_TAREFA PROPOSTA 1_
Reescreva os registros da linha que contém "680x511 pixels. Task: Open" até o fim deles, com os pedidos, e desloque as coordenadas das respostas somando 22 a cada número. Deixe as imagens de fora.

───── BLOCO DE TEXTO ─────

Esse tipo de entendimento e sentimento mais geral de diferenciação social (no sentido de ser promovido pela sociedade normativa) só vai começar pra mim conforme eu vou crescendo e, em grande parte, por influência da mídia a que eu estava exposte naquele momento (televisão, quadrinhos e revistas pra público adolescente – produtos que são ou foram extremamente generificados no ocidente pra minha geração, a exemplo da música pra consumo “feminino” ou “masculino”, da moda e brinquedos direcionades nos programas infantis ou de desenhos à segunda infância, revistas comportamentais adolescentes do tipo “capricho” e “atrevida”, etc).

Como uma pessoa designada “f” ao nascimento, eu senti em alguma medida um direcionamento comportamental promovido por tais mídias, mas por ter sido uma criança e adolescente gorde (obese), esse tipo de inserção que eventualmente sofri num gênero a que fui designade sempre foi algo parcial e incompleto. Existe um debate no sentido de que pessoas gordas “perdem” o gênero socialmente, são vistas apenas como “pessoas gordas”. No meu caso, como criança gorda (obesa) eu “perdi” o gênero duplamente (por ser criança & gorda, por nunca ter me relacionado fortemente com feminilidade, etc), embora tenha participado nesse gênero de forma incompleta, “pela metade”, numa experiência que pode ser a de uma pessoa demimoça.

─────

_TAREFA PROPOSTA 2_
Liste as mídias que o bloco de texto cita entre parênteses como aquelas a que a pessoa estava exposta naquele momento.

───── DADOS DO EXERCÍCIO ─────

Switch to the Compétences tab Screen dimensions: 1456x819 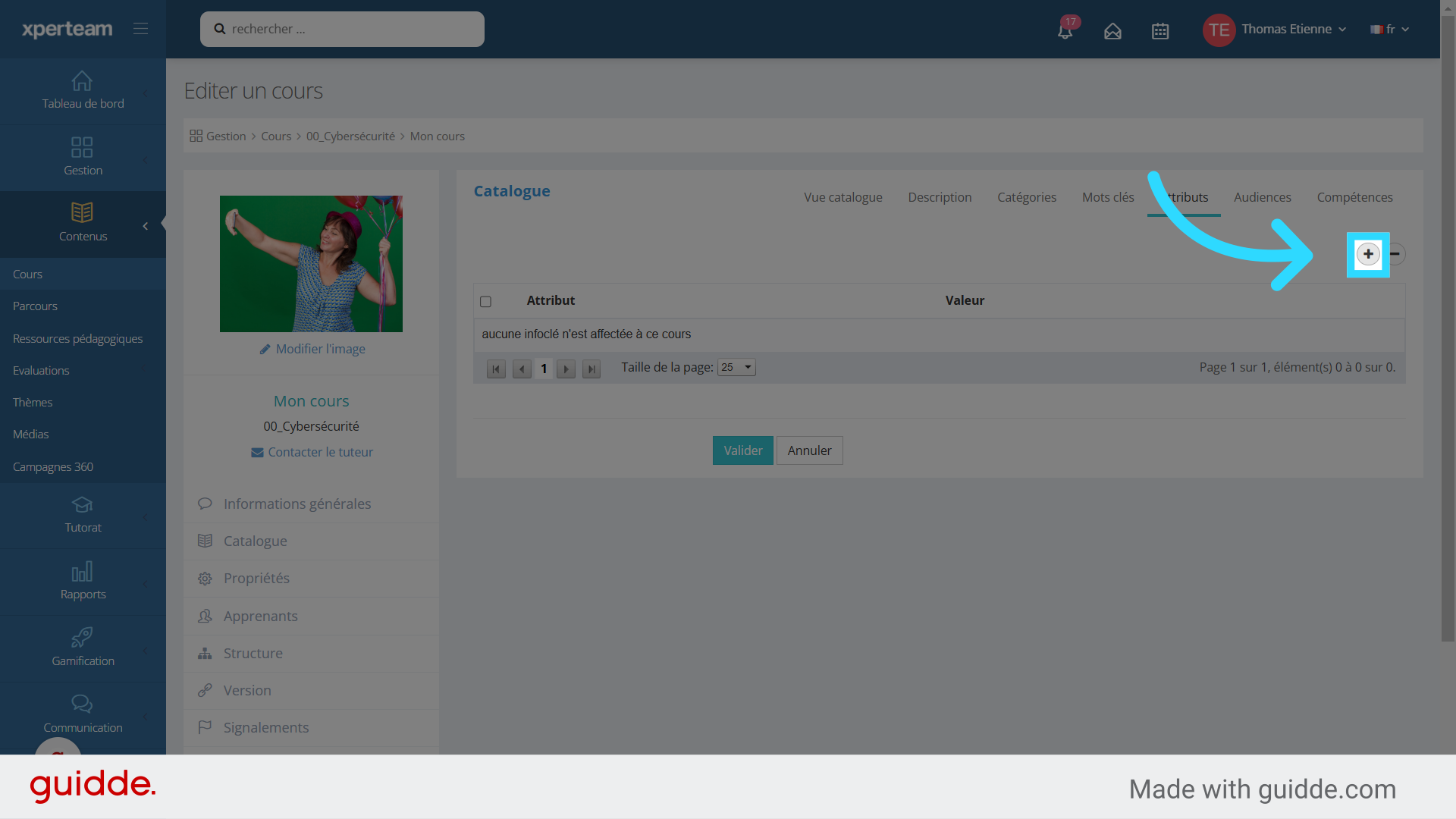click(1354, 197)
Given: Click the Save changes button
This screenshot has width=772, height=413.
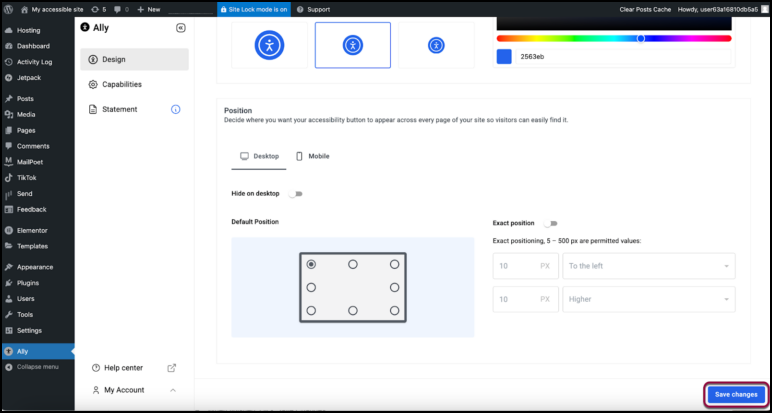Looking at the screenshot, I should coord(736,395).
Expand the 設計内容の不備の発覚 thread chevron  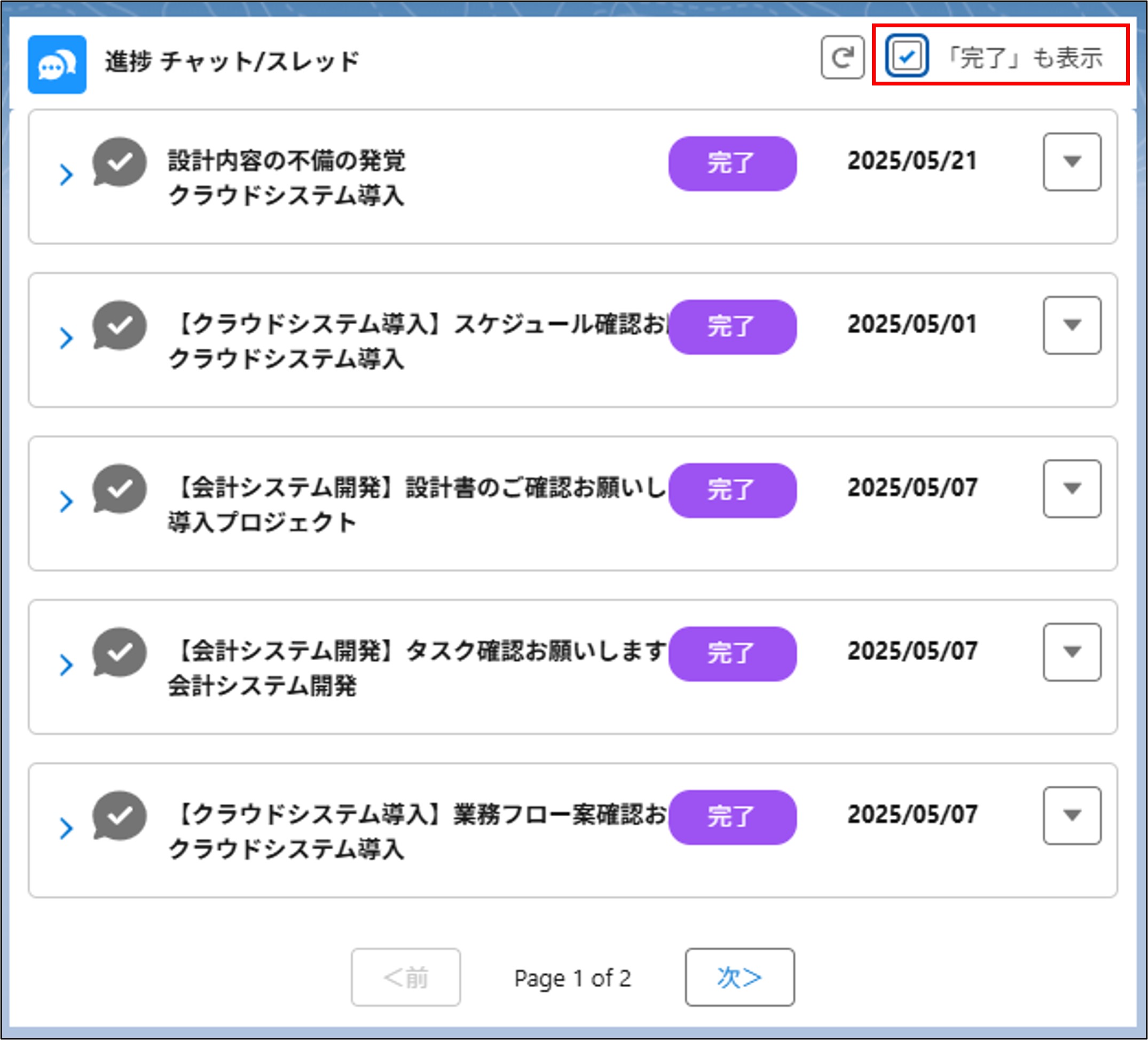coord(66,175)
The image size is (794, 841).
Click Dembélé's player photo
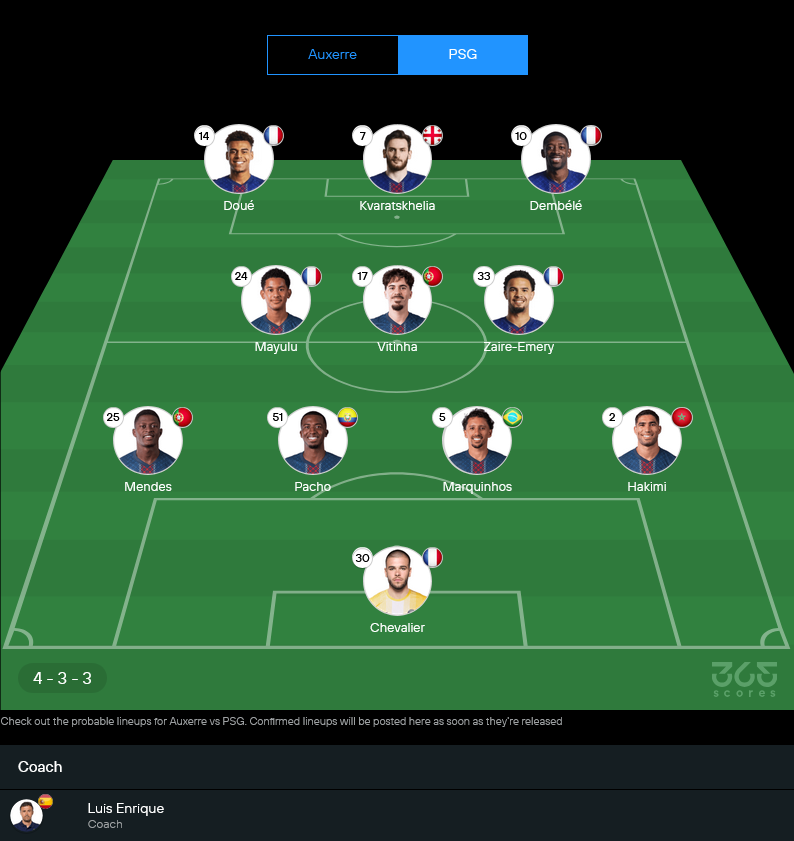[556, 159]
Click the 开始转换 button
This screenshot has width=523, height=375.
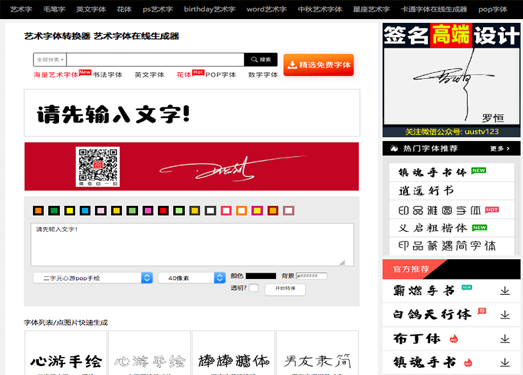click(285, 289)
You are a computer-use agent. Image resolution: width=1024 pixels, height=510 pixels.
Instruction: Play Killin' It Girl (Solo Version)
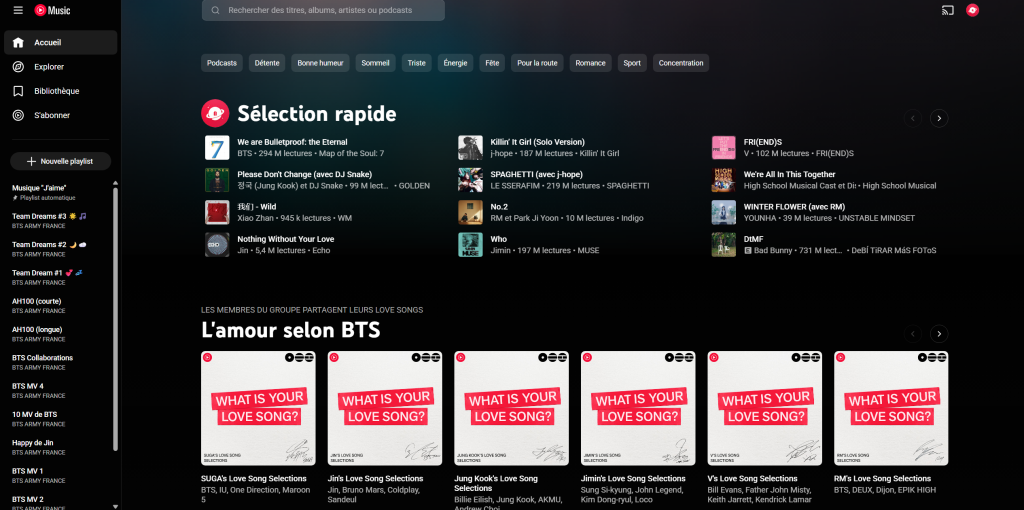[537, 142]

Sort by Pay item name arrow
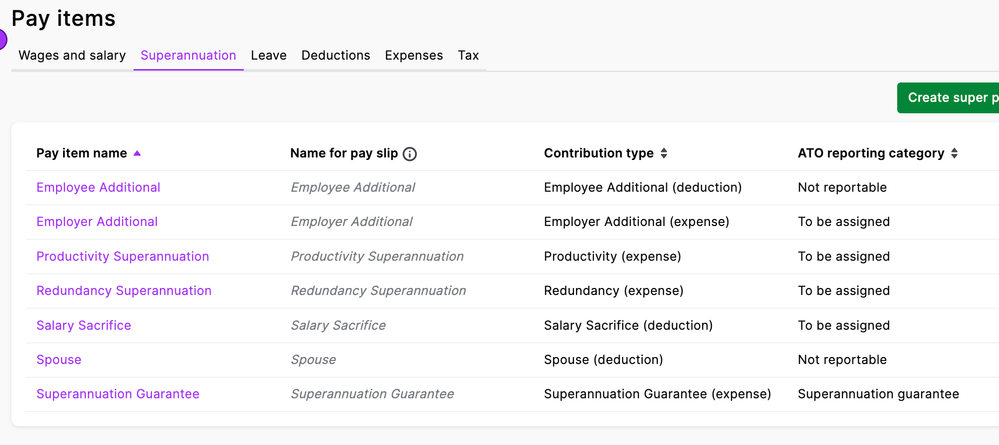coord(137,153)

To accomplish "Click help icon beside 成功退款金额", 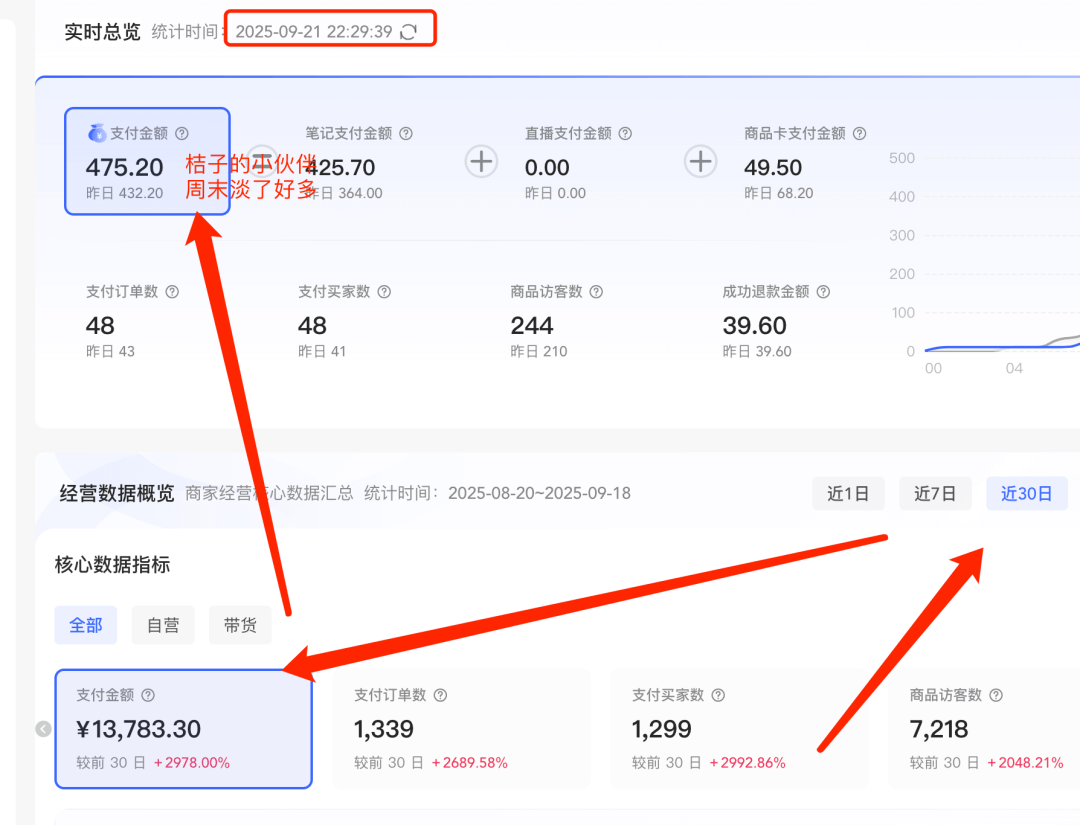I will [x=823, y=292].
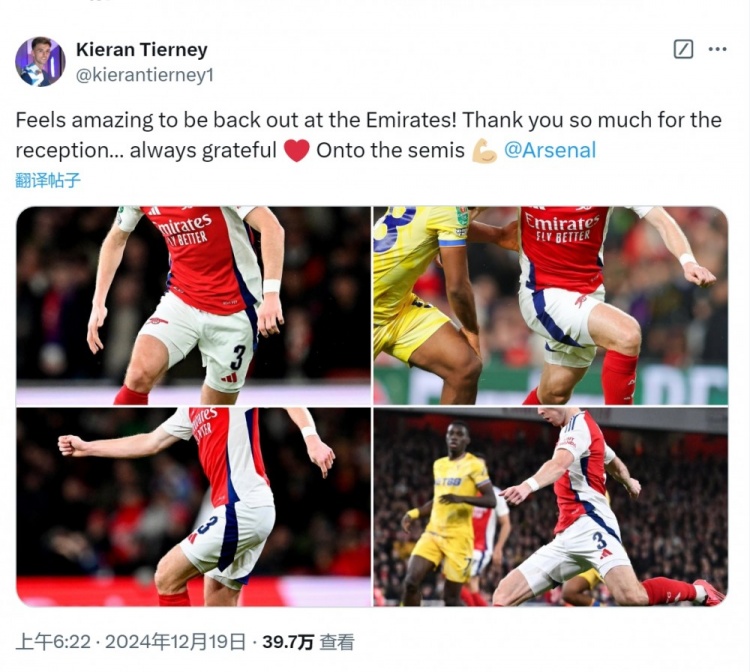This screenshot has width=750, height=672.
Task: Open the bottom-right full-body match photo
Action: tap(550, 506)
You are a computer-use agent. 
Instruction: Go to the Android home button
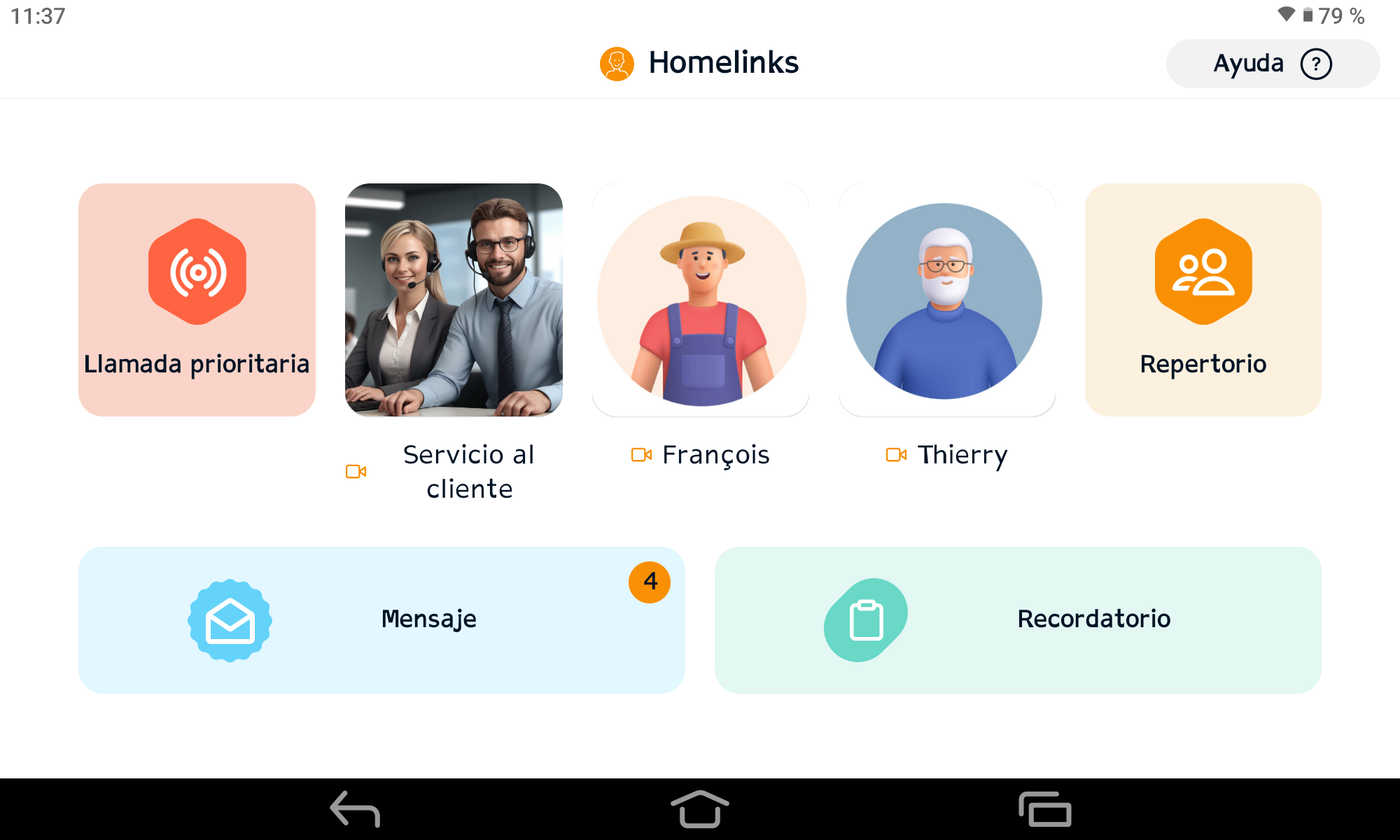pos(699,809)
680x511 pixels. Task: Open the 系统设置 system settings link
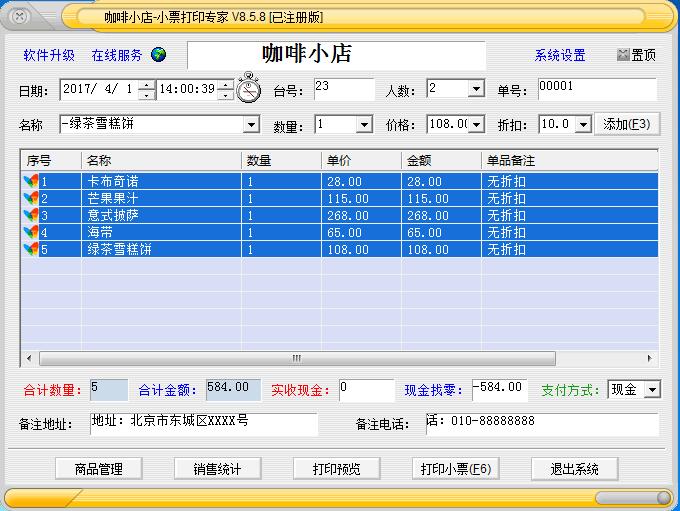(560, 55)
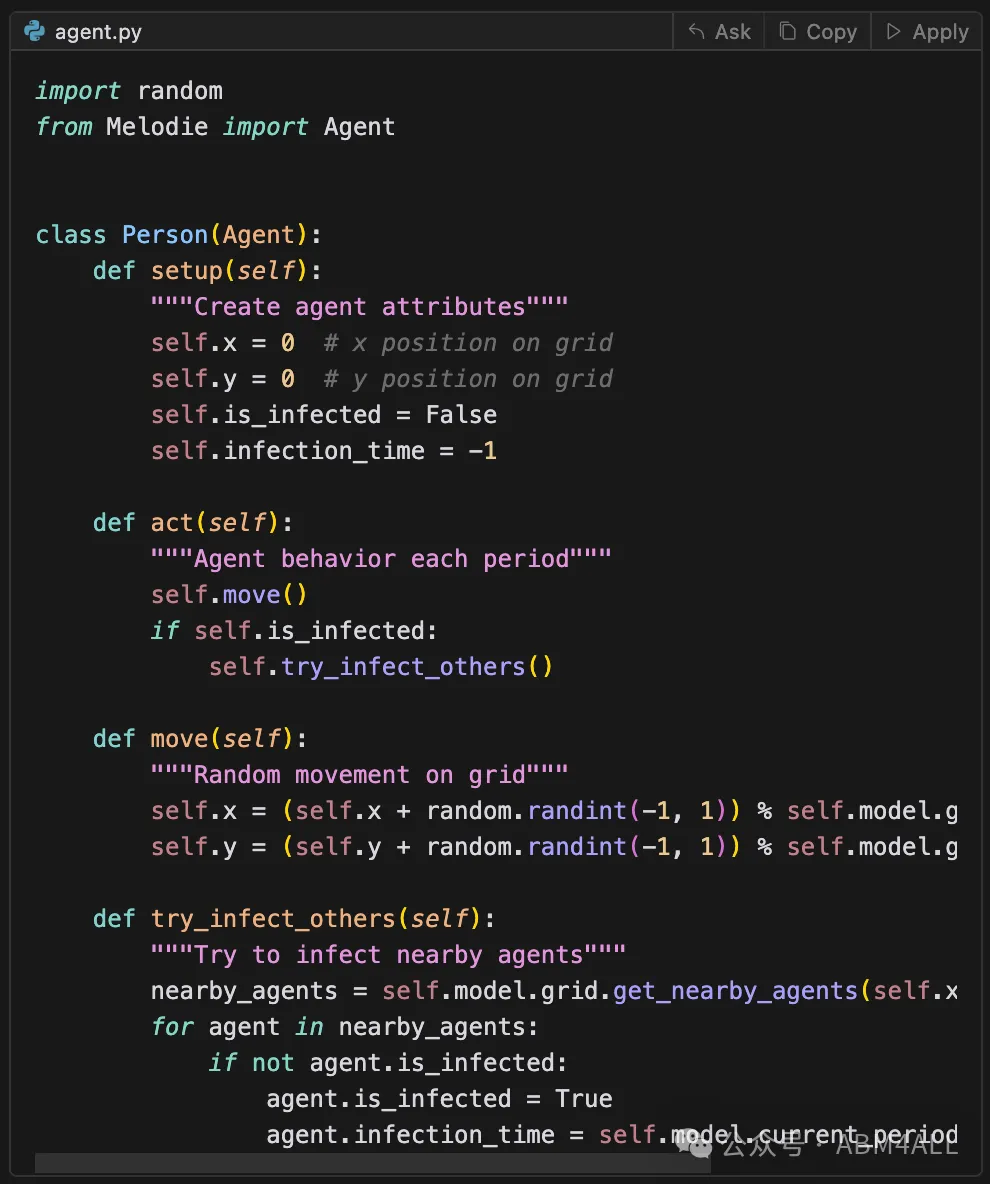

─────

_RESPOSTA COMPLETA 1_
680x511 pixels. Task: Open the 系统设置 system settings link
(582, 77)

_RESPOSTA COMPLETA 2_
Televisão, quadrinhos e revistas pra público adolescente.